P.S: I am the author of this tool.

PS:我是这个工具的作者。

回答by Stefano Falsetto

If you want to use something not depending on perl, you can use the following code (let's call it sanitizeNames.sh). It is only showing a few cases, but it's easily extensible using string substitution, tr (and sed too).

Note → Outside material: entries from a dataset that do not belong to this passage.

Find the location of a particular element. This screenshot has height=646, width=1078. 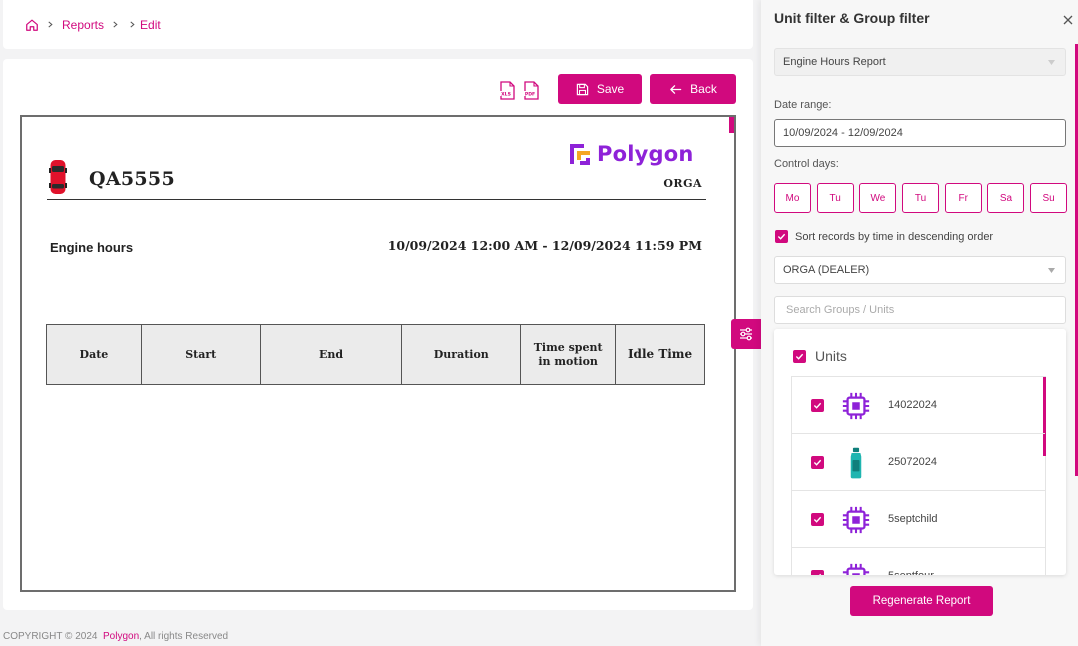

bottle-icon is located at coordinates (856, 463).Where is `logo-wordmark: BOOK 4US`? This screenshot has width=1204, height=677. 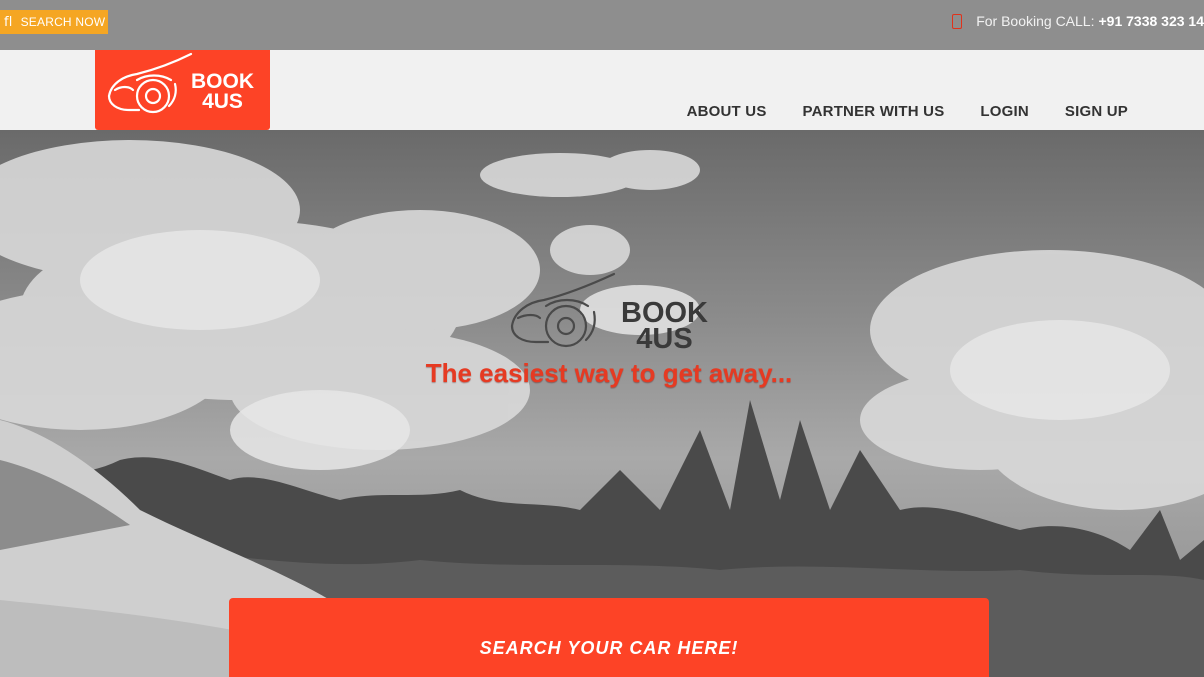
logo-wordmark: BOOK 4US is located at coordinates (222, 92). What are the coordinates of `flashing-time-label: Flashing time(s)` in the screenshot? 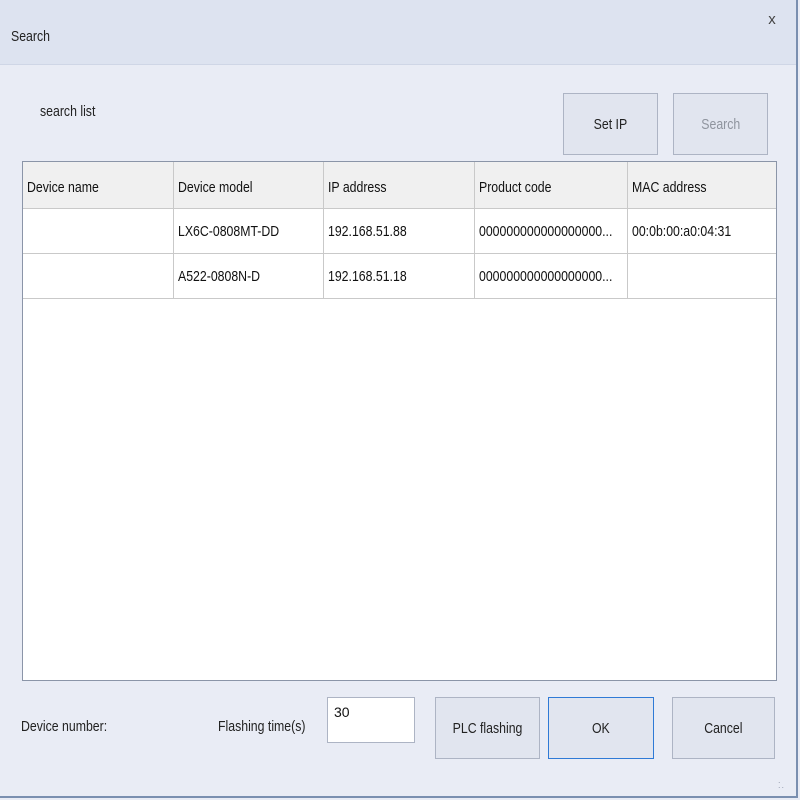 It's located at (262, 726). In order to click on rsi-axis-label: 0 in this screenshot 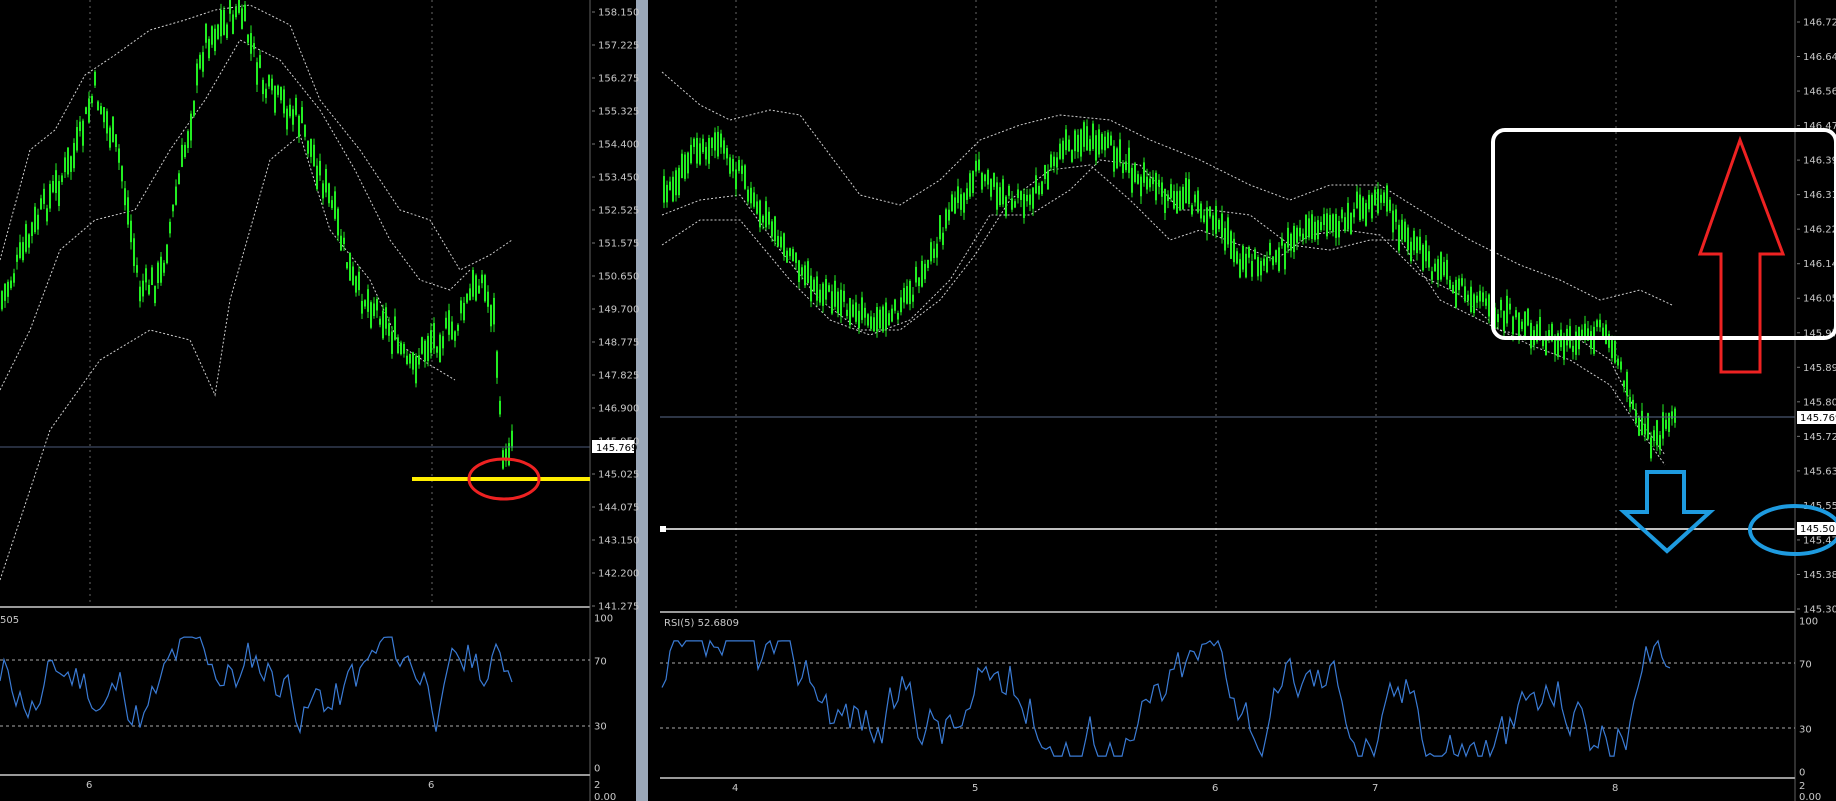, I will do `click(1802, 774)`.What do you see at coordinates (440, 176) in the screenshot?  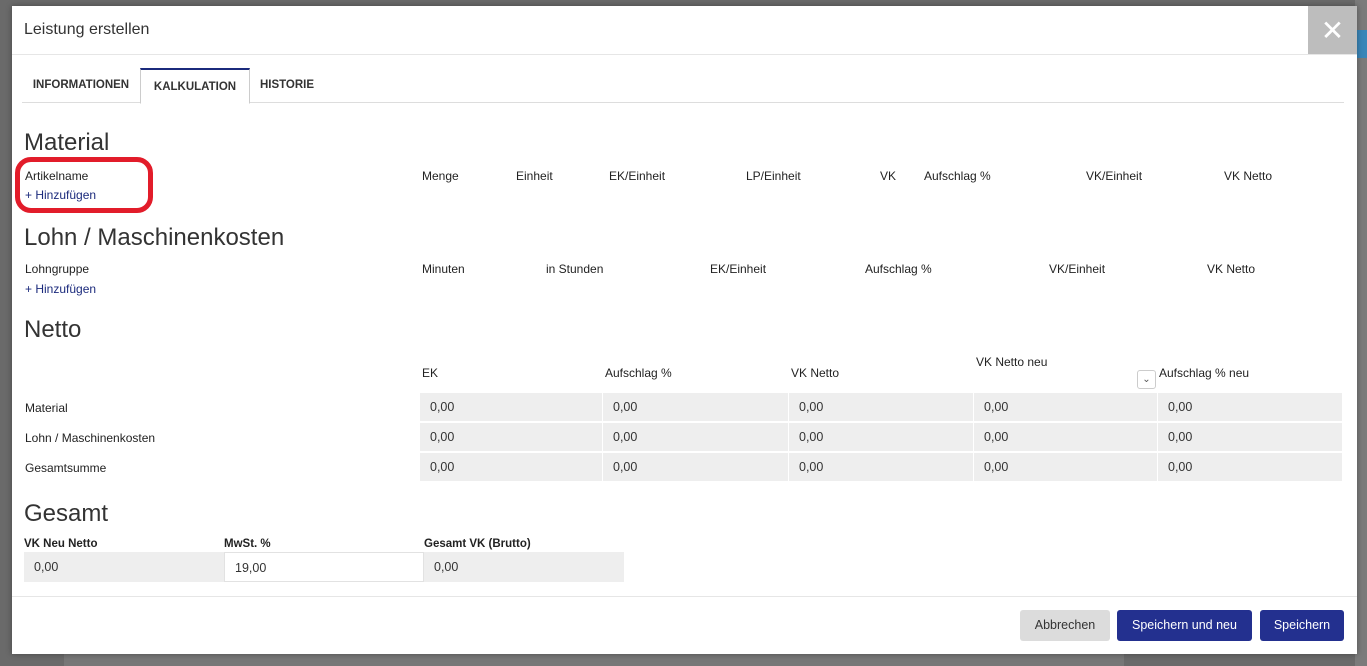 I see `material-col-menge: Menge` at bounding box center [440, 176]. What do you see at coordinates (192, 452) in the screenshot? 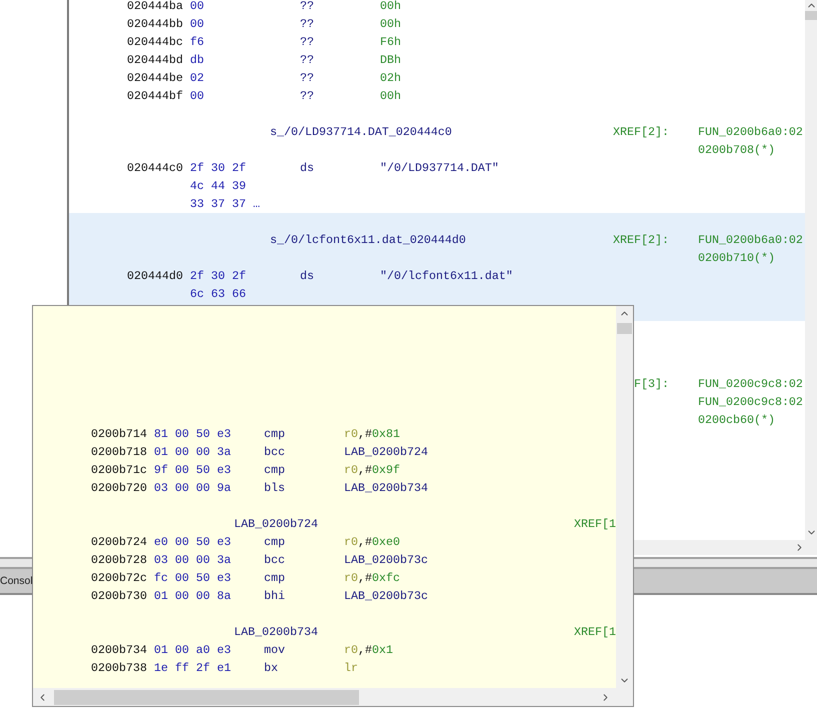
I see `bytes-text: 01 00 00 3a` at bounding box center [192, 452].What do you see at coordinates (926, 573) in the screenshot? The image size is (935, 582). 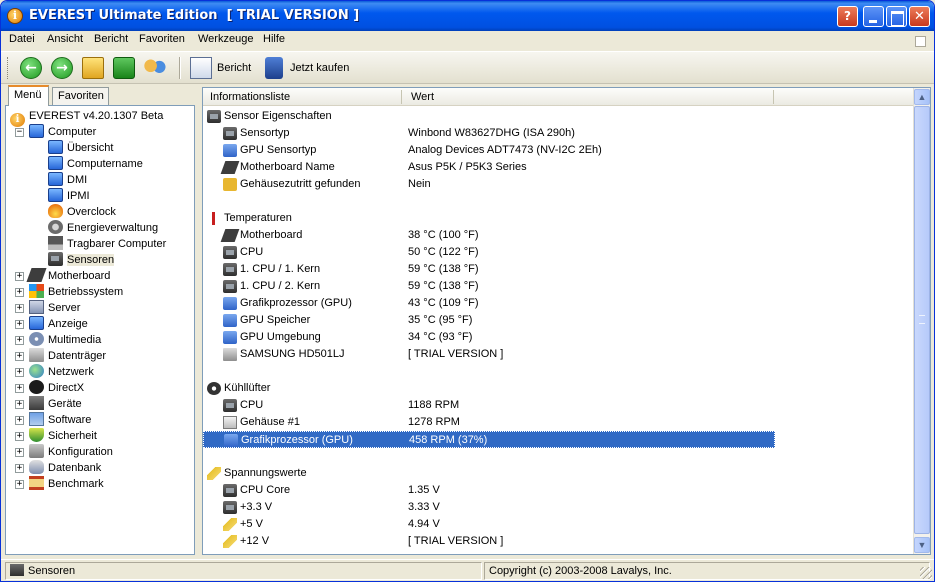 I see `resize-grip` at bounding box center [926, 573].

如果你想使用不依赖于 perl 的东西,你可以使用下面的代码(我们称之为sanitizeNames.sh)。它只显示了几种情况,但可以使用字符串替换、tr(以及 sed)轻松扩展。

    #!/bin/bash

    ls  |while read f; do
      newfname=$(echo "$f" \
                  |tr -d '\[ ' \    # Removing opened square bracket
                  |tr ' \]' '-' \   # Translating closing square bracket to dash
                  |tr -s '-' \      # Squeezing multiple dashes
                  |tr -s '.' \      # Squeezing multiple dots
                )
      newfname=${newfname//-./.}

      if [ -f "$newfname" ]; then
        # Some string magic...
        extension=${newfname##*\.}
        basename=${newfname%\.*}
        basename=${basename%\-[1-9]*}
        lastNum=$[ $(ls $basename*|wc -l) ] 
        mv "$f" "$basename-$lastNum.$extension"
      else
        mv "$f" "$newfname"
      fi
    done

And use it:

并使用它:

    $ touch '[ www.crap.com ] file.name.ext' 'www.crap.com - file.name.ext' '[ www.crap.com ] - file.name.ext' '[www.crap.com ].file.anothername.ext2' '[www.crap.com ].file.name.ext'
    $ ls -1 *crap*
    [ www.crap.com ] - file.name.ext
    [ www.crap.com ] file.name.ext
    [www.crap.com ].file.anothername.ext2
    [www.crap.com ].file.name.ext
    www.crap.com - file.name.ext
    $ ./sanitizeNames.sh *crap*
    $ ls -1 *crap*
    www.crap.com-file.anothername.ext2
    www.crap.com-file.name-1.ext
    www.crap.com-file.name-2.ext
    www.crap.com-file.name-3.ext
    www.crap.com-file.name.ext

回答by Sandeep

If you are using Ubunntu/Debian os use rename command to rename multiple files at time.

如果您使用的是 Ubunntu/Debian 操作系统,请使用 rename 命令一次重命名多个文件。